◆ Requirement 1: Translate this sentence from the essay "Ebbs and Flows" into Spanish: "Z has cerebral palsy, a disorder affecting his muscle tone and movement."
◆ Requirement 2: In the essay "Ebbs and Flows", what did one of the writer's major moments of denial center around?
◆ Requirement 3: Repeat the part of the essay "Ebbs and Flows" that opens with the words containing "Now, while I’d" and closes with "when he’s relaxed.".

◆ Passage provided:
Content starts

SHARED BY NATHAN CHARLAN
EDITOR FOR STORIES FROM THE TRENCHES
Ebbs and Flows
Denial. It's something I wrestle with continually at various stages of life. As a parent of a child with special needs, it’s always a factor. It ebbs and flows, coming in and going out like the tidal waters of the ocean.
One of my major moments of denial centered around getting a wheelchair for my son, Z.
Now, while I’d love to not mention his diagnosis, I will anyway, understanding the curiosity of readers and wanting to spread knowledge and awareness at the same time. Z has cerebral palsy, a disorder affecting his muscle tone and movement. Cerebral palsy affects people differently, but for Z, it affects him head to toe, causing stiff muscle tone, making basic movements difficult and sometimes painful. He is also dynamic, meaning he can break out of his tone when he’s relaxed.
The reason I’d rather not mention the label is because he’s a person first and foremost, and it’s how he should be known. Too often, people overlook this basic component of humanity to focus on “what’s wrong with him” instead. Do us “typical” folks introduce ourselves followed by our own labels or diagnoses with what’s “wrong” with ourselves? My name is Beau, and I have depression, anxiety and anger issues; my name is Sarah, and I have low self-confidence and binge-eat when I’m sad; my name is John, and I am always trying to please people because of my mom issues?

Content ends

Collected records
Content starts

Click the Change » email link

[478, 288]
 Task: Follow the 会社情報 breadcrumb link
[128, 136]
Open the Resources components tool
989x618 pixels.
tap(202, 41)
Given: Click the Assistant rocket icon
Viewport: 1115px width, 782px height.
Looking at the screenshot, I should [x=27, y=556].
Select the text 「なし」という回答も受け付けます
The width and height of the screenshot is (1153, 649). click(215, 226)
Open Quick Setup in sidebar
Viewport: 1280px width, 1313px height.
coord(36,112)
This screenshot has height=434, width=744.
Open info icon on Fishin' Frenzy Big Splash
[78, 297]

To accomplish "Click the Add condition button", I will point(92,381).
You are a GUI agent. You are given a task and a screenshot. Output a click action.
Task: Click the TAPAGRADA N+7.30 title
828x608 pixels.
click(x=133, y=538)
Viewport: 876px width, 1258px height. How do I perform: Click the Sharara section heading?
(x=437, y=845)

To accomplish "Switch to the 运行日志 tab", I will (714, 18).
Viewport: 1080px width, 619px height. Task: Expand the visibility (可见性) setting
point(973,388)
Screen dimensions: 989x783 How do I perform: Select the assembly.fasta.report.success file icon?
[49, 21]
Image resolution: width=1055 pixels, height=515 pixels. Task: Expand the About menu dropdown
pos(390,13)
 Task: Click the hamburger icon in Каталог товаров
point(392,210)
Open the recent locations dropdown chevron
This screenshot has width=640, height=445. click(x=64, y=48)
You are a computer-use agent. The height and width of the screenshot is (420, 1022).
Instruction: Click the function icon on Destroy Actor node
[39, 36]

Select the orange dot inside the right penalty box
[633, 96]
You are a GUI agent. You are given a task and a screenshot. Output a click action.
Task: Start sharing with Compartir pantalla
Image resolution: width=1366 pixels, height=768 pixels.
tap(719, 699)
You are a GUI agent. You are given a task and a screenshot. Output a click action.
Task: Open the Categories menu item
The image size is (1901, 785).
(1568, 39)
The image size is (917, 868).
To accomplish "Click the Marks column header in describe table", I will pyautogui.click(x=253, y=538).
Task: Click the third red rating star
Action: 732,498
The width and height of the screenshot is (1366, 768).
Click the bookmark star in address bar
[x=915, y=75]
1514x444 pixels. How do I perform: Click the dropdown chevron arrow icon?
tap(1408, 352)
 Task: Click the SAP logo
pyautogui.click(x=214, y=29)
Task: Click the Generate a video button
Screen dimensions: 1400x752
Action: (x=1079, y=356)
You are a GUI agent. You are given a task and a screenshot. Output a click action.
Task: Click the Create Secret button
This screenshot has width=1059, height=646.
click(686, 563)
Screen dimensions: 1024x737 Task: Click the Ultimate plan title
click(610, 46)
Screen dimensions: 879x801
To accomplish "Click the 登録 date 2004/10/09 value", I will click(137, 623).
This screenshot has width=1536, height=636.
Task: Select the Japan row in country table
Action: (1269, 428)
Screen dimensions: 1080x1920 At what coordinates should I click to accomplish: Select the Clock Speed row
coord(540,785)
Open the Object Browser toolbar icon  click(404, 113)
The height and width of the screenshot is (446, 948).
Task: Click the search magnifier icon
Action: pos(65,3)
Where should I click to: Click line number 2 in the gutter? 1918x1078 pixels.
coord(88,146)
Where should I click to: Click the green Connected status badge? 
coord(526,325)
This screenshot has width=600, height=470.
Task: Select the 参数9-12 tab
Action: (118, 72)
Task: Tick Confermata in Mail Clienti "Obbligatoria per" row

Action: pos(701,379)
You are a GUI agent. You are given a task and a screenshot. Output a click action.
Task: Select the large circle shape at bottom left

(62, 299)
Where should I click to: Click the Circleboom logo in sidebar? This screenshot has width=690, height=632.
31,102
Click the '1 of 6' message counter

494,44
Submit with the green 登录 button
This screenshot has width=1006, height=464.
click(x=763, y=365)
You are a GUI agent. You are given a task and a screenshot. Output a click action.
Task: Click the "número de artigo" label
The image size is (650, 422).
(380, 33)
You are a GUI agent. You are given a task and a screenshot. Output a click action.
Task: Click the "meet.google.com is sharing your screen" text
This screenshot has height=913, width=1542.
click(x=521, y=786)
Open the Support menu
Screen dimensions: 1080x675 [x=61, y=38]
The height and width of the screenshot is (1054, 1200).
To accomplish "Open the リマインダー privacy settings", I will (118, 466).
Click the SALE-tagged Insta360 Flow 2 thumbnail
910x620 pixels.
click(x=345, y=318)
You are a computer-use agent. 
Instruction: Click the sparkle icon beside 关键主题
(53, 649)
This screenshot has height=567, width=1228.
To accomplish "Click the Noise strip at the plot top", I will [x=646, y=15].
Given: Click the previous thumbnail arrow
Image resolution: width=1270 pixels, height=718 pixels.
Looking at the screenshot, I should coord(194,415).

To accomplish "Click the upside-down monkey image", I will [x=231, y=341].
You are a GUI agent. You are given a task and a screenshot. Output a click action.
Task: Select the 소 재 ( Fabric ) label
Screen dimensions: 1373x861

Content ends

◆ Exercise output 1: Z tiene parálisis cerebral, un trastorno que afecta su tono muscular y su movimiento.

◆ Exercise output 2: Getting a wheelchair for the writer's son, Z.

◆ Exercise output 3:
Now, while I’d love to not mention his diagnosis, I will anyway, understanding the curiosity of readers and wanting to spread knowledge and awareness at the same time. Z has cerebral palsy, a disorder affecting his muscle tone and movement. Cerebral palsy affects people differently, but for Z, it affects him head to toe, causing stiff muscle tone, making basic movements difficult and sometimes painful. He is also dynamic, meaning he can break out of his tone when he’s relaxed.